Data to process:
● ● ● ● ● ● ●

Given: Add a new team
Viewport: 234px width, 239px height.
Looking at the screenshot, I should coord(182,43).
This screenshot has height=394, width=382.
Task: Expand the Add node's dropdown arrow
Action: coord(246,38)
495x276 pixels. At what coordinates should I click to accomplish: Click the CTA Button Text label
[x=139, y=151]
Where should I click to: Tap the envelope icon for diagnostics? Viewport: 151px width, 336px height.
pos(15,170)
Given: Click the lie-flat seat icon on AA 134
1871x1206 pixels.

● ● ● ● ● ● ●

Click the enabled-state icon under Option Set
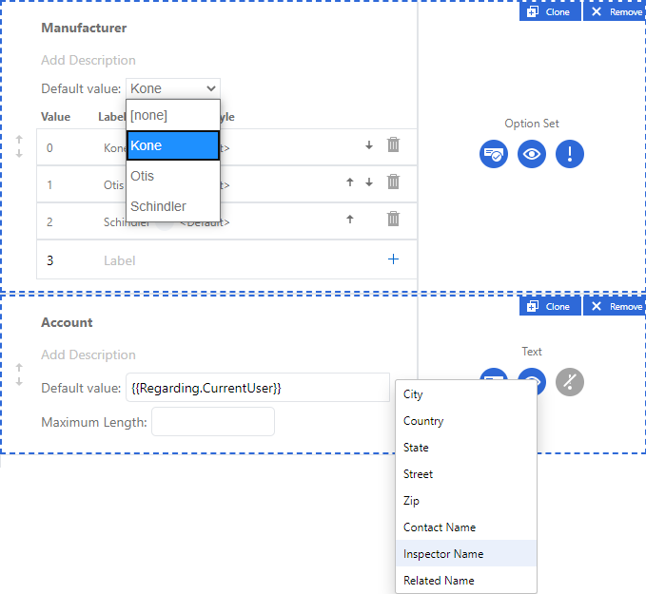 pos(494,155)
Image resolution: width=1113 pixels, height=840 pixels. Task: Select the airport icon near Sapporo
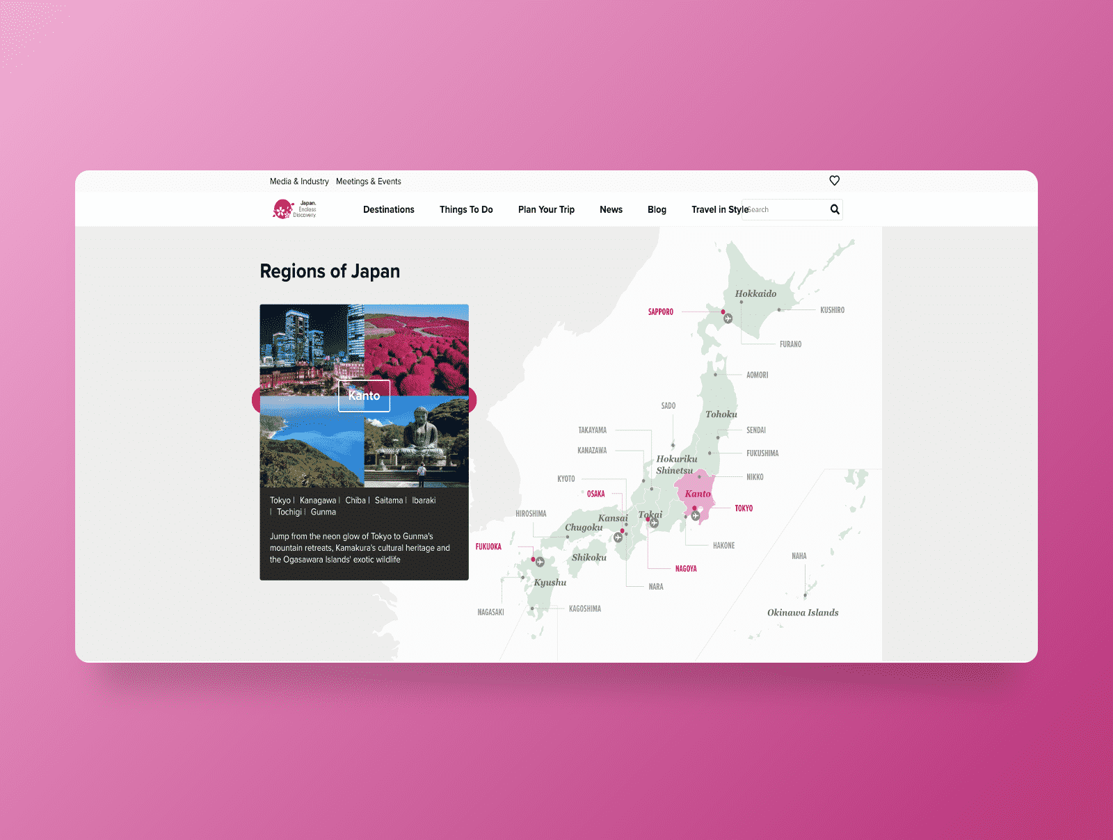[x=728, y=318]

● ● ● ● ● ● ●

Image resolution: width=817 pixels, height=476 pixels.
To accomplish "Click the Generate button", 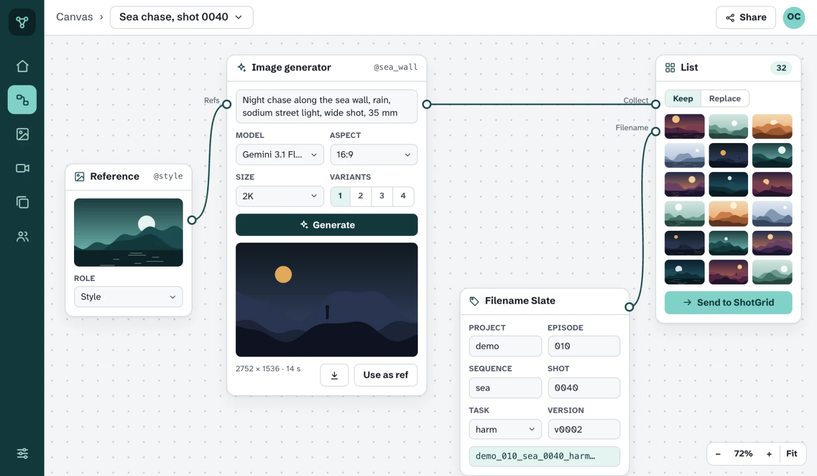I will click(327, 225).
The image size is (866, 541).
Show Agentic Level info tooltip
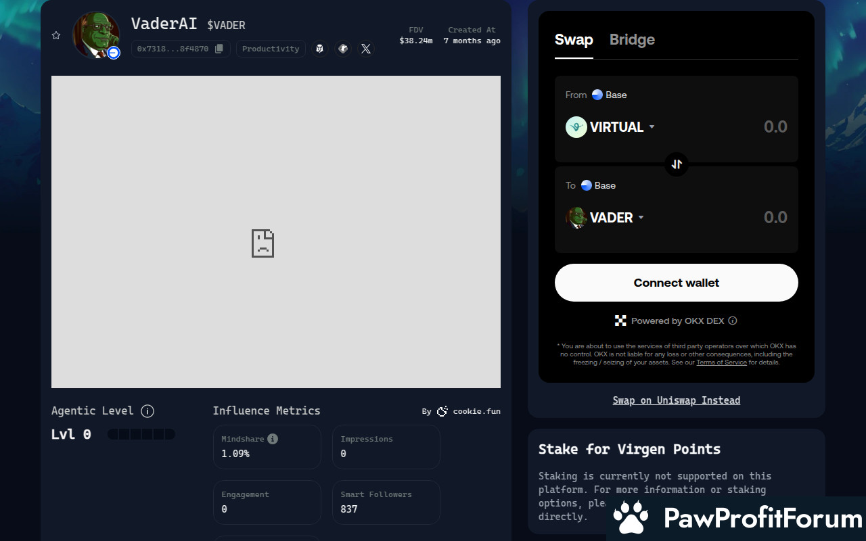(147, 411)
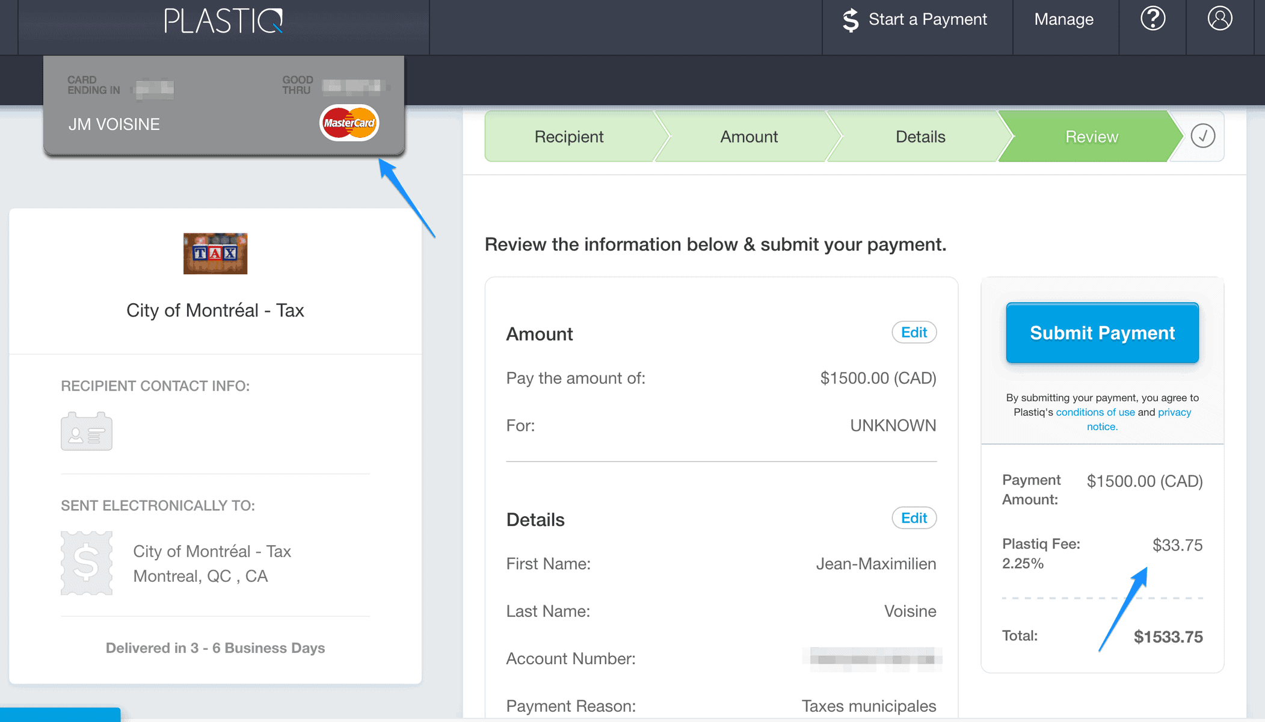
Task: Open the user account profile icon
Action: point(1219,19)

● ● ● ● ● ● ●

What the task requires:
Convert the material above, from the line containing "Image resolution: width=1113" through the line containing "[x=728, y=318]", into a JSON list of strings with one string per line. Omit the pictures.

Reply:
[
  "Image resolution: width=1113 pixels, height=840 pixels. Task: Select the airport icon near Sapporo",
  "[x=728, y=318]"
]